One of the mechanisms humans use is reciprocity. If I extend my hand to you, you are more likely than not to want to meet me. If I give you a gift, you are more likely than not to want to return a gift. This is why it is so easy to have people feel obliged to give you their passwords, information or hold the door for you, we are made to return a favor.
Holding the door is also tapping into another extremely strong function in being human: in-group bias. If I follow you towards a door, you are likely to assume that I belong in that building, which in your brain is translated to "belonging in the same group". We, you and I, are on the same team, your brain decides, and as such you will be nicer to me, you will extend favors and you will follow my suggestions, especially if I have negative comments towards someone who do not belong in “our” group. Your brain also tricks you into fearing to be excluded from “our” group, should you fail to comply with the norms and social behaviors.

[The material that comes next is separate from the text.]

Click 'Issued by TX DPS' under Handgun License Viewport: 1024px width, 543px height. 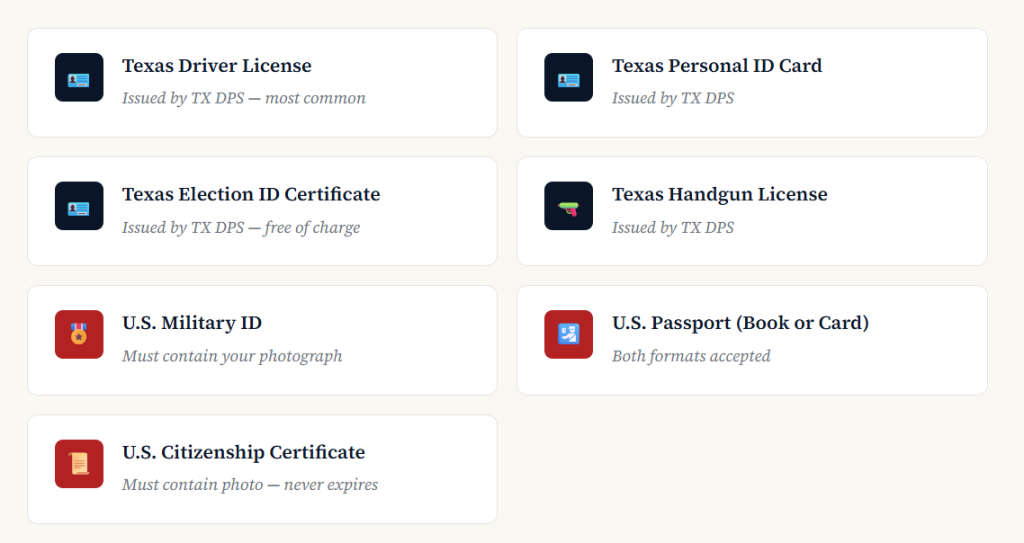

You may make the claim that you would never hold the door open for me, because you would spot an imposter from far away. You may be right too, because you are a security professional and some of us have been trained to discover these imposters. That does not change the fact that most people are susceptible to these mechanisms, most of the time.
Still not convinced? There are plenty of real-life examples of people gaining access to systems and information they should not have had, in organizations who do know better. They tend to be referred to as spies or criminals when on the other team. On our team, they are called undercover agents. These are people who deliberately play on the social rules and the psychological models of humans in order to get what they want.
Can you think of others who deliberately play on social rules and psychological models in order to get what they want? Of course you can. Social engineers should pop up in your mind. Criminals who spread ransomware should be as easy. What about that sales guy who try to make you buy that new car/house/firewall? If he is any good, he will play your mind.
What about your better half, then? What games does (s)he put on? The simple truth is that we all are subject to human behaviors. We, as an organism, are created and tuned to function in groups with others. We are not created to function as a computer, as some seems to believe.
The problem with cybersecurity threats targeting employees are not to be solved by throwing phishing assessments and awareness trainings at people. The problem must be defined as what it is, and then dealt with accordingly. The problem is a technological one - with cheap email distribution anyone can send anything to anyone, including phishing and spam.
A technical problem cannot be solved by throwing people solutions at it. It must be dealt with by technology. For example, phishing follows particular patterns, patterns that computers can identify with ease using big-data and monitoring. There are products available in the market to identify and filter out these kinds of threats. Tools like Google’s Gmail comes with spam, fraud and phishing filters built in, for free. They also flag suspicious messages if they are in doubt, and disables my attempt to open some attachments, and they also offer a default preview mode on documents.
These are great examples of technical measures to reduce phishing and email threats. They apply the strong points of computing, and provides me with an aid that supports the human model.
Of course, products are there to try and solve a technical problem, by blaming people for their behaviors. This makes perfect sense from a business perspective. The question you should be asking is this: does it makes business sense for your organization?